Ülkeler 2019’da Madrid’de en son bir araya geldiğinde, ilerleme, Başkan Trump’ın tepesinde tünemiş olduğu bir direniş duvarı tarafından engellendi. Umutlar, Trump’ın gitmesiyle ve harekete geçme ihtiyacını tanıyan bir ABD yönetimiyle bu tür tıkanıklıkların üstesinden gelinebileceğiydi. Önümüzdeki hafta sonu Glasgow’da yapılacak olan konferans açılışında amaç bu olmaya devam ediyor. Tehlikeler konusunda net olan bilim adamlarının uyarıları göz önüne alındığında, Polis’in temsil ettiği küresel iklim yönetişimi girişiminde ısrar etmekten başka mantıklı bir alternatifte yok.
İngiliz Hazinesi’nin bu hafta yayınlanan bir incelemede kabul ettiği gibi, eylemsizliğin maliyeti eylem maliyetinden daha yüksek olacaktır.
Ancak, devasa olan zorluğun ölçeğini inkar etmek mümkün değil. Sızan belgeler, Suudi Arabistan, Japonya ve Avustralya’nın IPCC’nin fosil yakıtların aşamalı olarak kaldırılması konusundaki tavsiyelerine karşı çıkmaya devam ettiğini gösteriyor. Üyeleri arasında Irak ve Nijerya’nın da bulunduğu Petrol İhraç Eden Ülkeler Örgütü de bu kesimleri sulandırmaya yönelik açıklamalarda bulundu. Bu arada Brezilya ve Arjantin, dünyanın sıcaklık artışlarını 1.5C hatta 2C ile sınırlama şansına sahip olması için et tüketiminin azaltılması gerektiğine dair kanıtlara şiddetle karşı çıktılar. Arjantin’den yapılan bir sunum, et bazlı diyetlerin emisyonların azaltılmasına katkıda bulunabileceğini bile iddia etti; bu, hayvancılık ve özellikle sığırların küresel ısınmaya yaptığı büyük katkı hakkındaki kanıtlarla çelişiyor.
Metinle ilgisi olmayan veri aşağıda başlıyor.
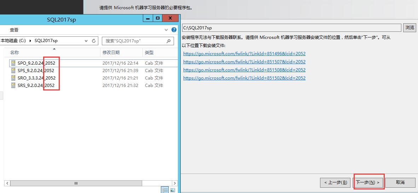Sort files by 名称 column header

coord(14,52)
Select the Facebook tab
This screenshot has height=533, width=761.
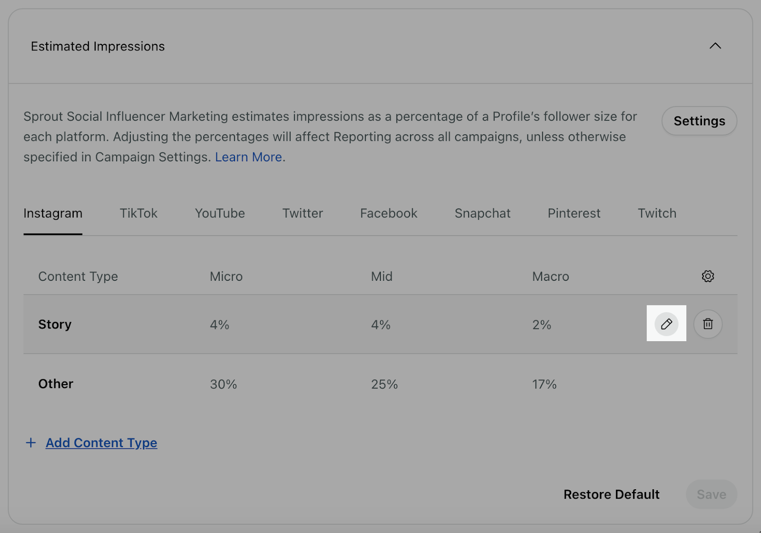pos(389,213)
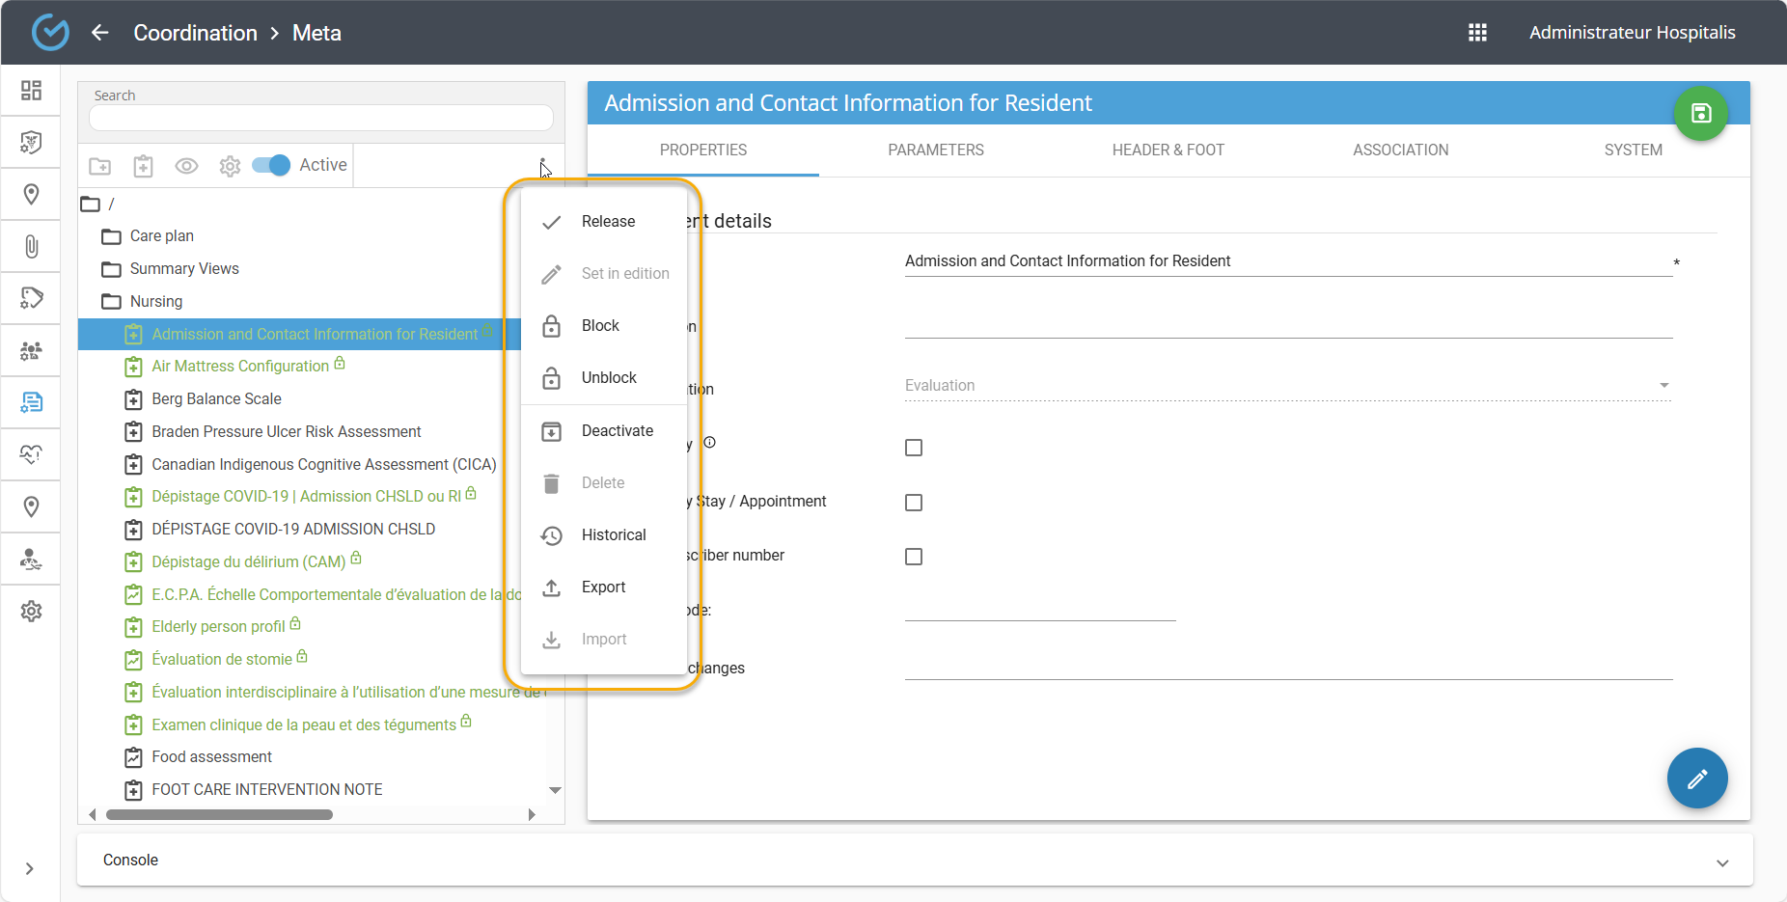Click the back arrow in header

[100, 33]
IPCC süreci sağlam ve bilime dayalıdır. Sızıntıların neden olduğu ciddi endişeler, gözlemcilerin panelin bir sonraki raporunun büyük ölçüde değiştirileceğini düşünmelerinden kaynaklanmıyor. Endişe daha çok, hükümetler tarafından kritik sorular hakkında. Avustralya’nın kömürle çalışan elektrik santrallerini kapatmaya itiraz etmesi gibi alınan tutumların, politikacıların bilim adamlarının gerekli olduğunu söylediği şeyi yapma konusundaki son derece endişe verici bir isteksizliğin ortaya konulmasındadır.
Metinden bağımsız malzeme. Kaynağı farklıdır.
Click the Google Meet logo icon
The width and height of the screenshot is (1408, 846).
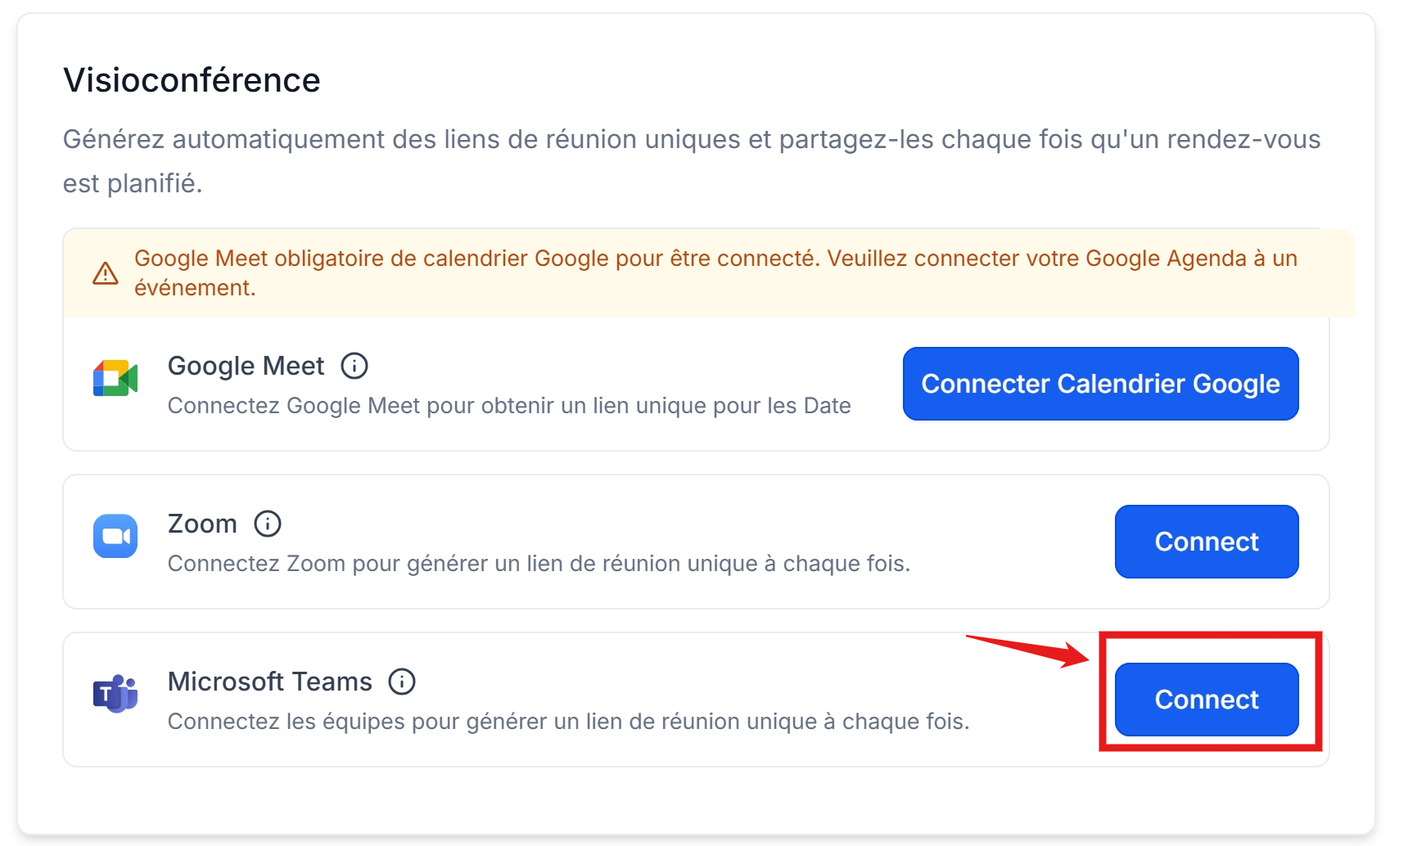(x=115, y=378)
Zaman zaman politika yapmaktan çok sihirli düşünceye benzeyen bu isteksizlik, Birleşik Krallık’ta da belirgindir. Bu haftaki net sıfır stratejisinin yayınlanması ileriye doğru atılmış büyük bir adımdı, ancak büyük boşluklar devam ediyor. Bunlardan bazıları eksik ayrıntılara bağlıdır. Hükümete tavsiyede bulunan İklim Değişikliği Komitesi, bazı analizler sağlama sözü verdi. Diğer eksik parçalar açıkça ideolojiktir. Bakanlar, stratejiye davranış değişikliğini dahil etmeyi reddetmekle kalmadılar, aynı zamanda konuyu tartışan bir makaleyi hükümetin web sitesinden kaldırdılar. Et yeme ve havacılıkla ilgili tavsiyeleri görmezden gelme kararına itiraz edildiğinde, yanıt “tüketici davranışını dikte edecek hiçbir planın olmadığı”şeklinde oldu.
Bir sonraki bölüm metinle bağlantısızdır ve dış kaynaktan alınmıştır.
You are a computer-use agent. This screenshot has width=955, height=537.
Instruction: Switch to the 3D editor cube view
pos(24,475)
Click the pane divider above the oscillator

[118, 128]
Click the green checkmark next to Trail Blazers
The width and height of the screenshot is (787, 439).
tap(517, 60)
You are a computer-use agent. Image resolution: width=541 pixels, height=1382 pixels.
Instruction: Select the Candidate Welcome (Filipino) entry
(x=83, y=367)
26. Birleşmiş Milletler İklim Değişikliği Konferansı – COP26 yaklaşırken, böyle bir dil sorumsuzluğun zirvesidir – Zengin ülkeleri yoksullardan ayıran büyük eşitsizlikler, iklim krizi tarafından acımasızca şiddetleniyor. Birleşik Krallık bakanları, bu yılki konferansta, dış yardım bütçelerindeki kesintilerin, daha yoksul ulusların güvenini sarsarak ilerlemeyi şimdiden tehlikeye attığı konusunda uyarıldı. Birleşik Krallık’taki çoğu sıradan insan, diğer ülkelerde olduğu gibi, kaynakları tüketen batılı yaşam tarzlarının değişmesi gerektiğini kavrar. Birleşik Krallık’taki ve tüm dünyadaki bakanlar, uygunsuz gerçekleri gömmeye çalışmaktan vazgeçmeli.
İster endüstriler ister bireyler tarafından olsun, karbon yoğun faaliyetlerin engellenmeden devam edebileceği iddiası, Glasgow’da herkesin geleceği için gömülmelidir.